Amaral K F, Rogero M M, Fock R A, Borelli P, Gavini G
Department of Endodontics, Dental School, University of São Paulo, São Paulo, Brazil.
Int Endod J. 2007 May;40(5):338-43. doi: 10.1111/j.1365-2591.2007.01220.x. Epub 2007 Apr 2.
To assess the ex vivo cytotoxicity of EDTA and citric acid solutions on macrophages.
The cytotoxicity of 17% EDTA and 15% citric acid was evaluated on murine macrophage cultures using MTT-Tetrazolium method [3-(4,5-dimethylthiazol-2-yl)-2,5 diphenyl tetrazolium bromide]. A total of 5 x 10(5) cells were plated in medium culture with 17% EDTA or 15% citric acid. Fresh medium was used as a control. Toxicity values were analysed statistically by anova and Tukey's test (P<0.05) at short (0, 6, 12, 24 h) and medium periods (1, 3, 5, 7 days), using ELISA absorbance.

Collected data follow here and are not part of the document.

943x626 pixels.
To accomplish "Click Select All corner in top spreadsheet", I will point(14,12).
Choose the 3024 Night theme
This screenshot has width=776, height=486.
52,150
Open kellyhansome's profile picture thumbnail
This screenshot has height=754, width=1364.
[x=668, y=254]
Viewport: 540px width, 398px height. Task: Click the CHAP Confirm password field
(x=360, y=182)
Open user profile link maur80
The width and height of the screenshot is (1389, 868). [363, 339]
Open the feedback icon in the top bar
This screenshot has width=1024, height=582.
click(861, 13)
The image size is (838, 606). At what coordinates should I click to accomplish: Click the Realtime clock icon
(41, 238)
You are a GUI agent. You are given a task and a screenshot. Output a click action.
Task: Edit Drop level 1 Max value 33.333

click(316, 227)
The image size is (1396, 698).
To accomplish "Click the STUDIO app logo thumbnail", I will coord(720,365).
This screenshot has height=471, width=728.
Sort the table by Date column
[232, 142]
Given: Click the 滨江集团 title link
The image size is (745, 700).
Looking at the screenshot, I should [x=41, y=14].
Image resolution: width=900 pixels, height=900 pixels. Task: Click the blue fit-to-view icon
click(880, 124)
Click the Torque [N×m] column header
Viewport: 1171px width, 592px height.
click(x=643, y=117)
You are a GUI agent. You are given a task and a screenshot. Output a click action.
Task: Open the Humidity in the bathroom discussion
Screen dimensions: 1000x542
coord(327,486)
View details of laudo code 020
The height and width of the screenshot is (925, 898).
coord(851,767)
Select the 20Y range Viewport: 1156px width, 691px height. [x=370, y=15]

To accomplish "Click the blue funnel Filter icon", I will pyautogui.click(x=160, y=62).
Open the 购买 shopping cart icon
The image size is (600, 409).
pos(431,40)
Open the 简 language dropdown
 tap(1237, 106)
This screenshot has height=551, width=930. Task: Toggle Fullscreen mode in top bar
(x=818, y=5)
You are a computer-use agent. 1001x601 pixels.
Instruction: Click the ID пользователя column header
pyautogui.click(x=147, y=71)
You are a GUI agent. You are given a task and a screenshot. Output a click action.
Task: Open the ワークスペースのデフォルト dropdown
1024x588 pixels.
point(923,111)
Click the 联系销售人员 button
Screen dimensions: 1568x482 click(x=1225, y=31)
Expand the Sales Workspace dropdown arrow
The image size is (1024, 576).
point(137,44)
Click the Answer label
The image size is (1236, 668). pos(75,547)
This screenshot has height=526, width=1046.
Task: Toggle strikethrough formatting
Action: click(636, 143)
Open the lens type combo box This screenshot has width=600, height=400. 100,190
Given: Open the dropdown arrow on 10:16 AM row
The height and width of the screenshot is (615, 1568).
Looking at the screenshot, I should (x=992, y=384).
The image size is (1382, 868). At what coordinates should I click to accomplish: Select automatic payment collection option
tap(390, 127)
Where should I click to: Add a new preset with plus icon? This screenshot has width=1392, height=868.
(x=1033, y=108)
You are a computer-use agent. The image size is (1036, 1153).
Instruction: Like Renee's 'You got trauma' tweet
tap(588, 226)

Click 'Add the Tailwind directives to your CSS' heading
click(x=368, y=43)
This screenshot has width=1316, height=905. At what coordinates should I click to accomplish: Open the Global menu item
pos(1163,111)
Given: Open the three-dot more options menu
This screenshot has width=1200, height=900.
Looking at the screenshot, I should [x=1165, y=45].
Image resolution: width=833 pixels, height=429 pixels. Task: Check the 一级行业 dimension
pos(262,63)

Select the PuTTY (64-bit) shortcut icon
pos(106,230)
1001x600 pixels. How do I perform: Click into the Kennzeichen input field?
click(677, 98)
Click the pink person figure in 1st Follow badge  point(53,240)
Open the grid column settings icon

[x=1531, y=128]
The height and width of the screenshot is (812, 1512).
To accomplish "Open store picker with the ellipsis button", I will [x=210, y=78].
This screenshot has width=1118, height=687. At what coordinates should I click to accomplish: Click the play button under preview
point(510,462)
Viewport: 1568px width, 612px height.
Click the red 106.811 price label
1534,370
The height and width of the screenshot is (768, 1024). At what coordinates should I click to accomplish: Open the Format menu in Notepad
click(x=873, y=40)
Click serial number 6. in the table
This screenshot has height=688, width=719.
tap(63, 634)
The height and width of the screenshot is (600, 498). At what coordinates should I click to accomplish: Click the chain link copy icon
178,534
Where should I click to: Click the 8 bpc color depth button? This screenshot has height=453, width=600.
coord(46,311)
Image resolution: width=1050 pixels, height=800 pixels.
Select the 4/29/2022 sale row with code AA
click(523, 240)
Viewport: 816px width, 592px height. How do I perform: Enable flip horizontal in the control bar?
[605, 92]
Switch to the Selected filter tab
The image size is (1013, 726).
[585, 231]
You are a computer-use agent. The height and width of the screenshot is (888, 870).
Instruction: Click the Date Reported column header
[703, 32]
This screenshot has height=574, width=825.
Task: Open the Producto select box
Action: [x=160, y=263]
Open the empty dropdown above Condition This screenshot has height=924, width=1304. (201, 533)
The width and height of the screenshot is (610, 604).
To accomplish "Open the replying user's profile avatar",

On the short term, both EDTA (0.253 nm) and citric acid (0.260 nm) exhibited cytotoxic effects on macrophage cultures (P<0.05). On the medium term, statistical differences were observed (P<0.05) between the groups. EDTA (0.158 nm) and citric acid (0.219 nm) were cytotoxic when compared with the control group; EDTA-reduced macrophage viability significantly more than citric acid (P<0.05).
Both EDTA and citric acid had effects on macrophages cells ex vivo, but citric acid was less toxic in periods from 1 to 7 days of use.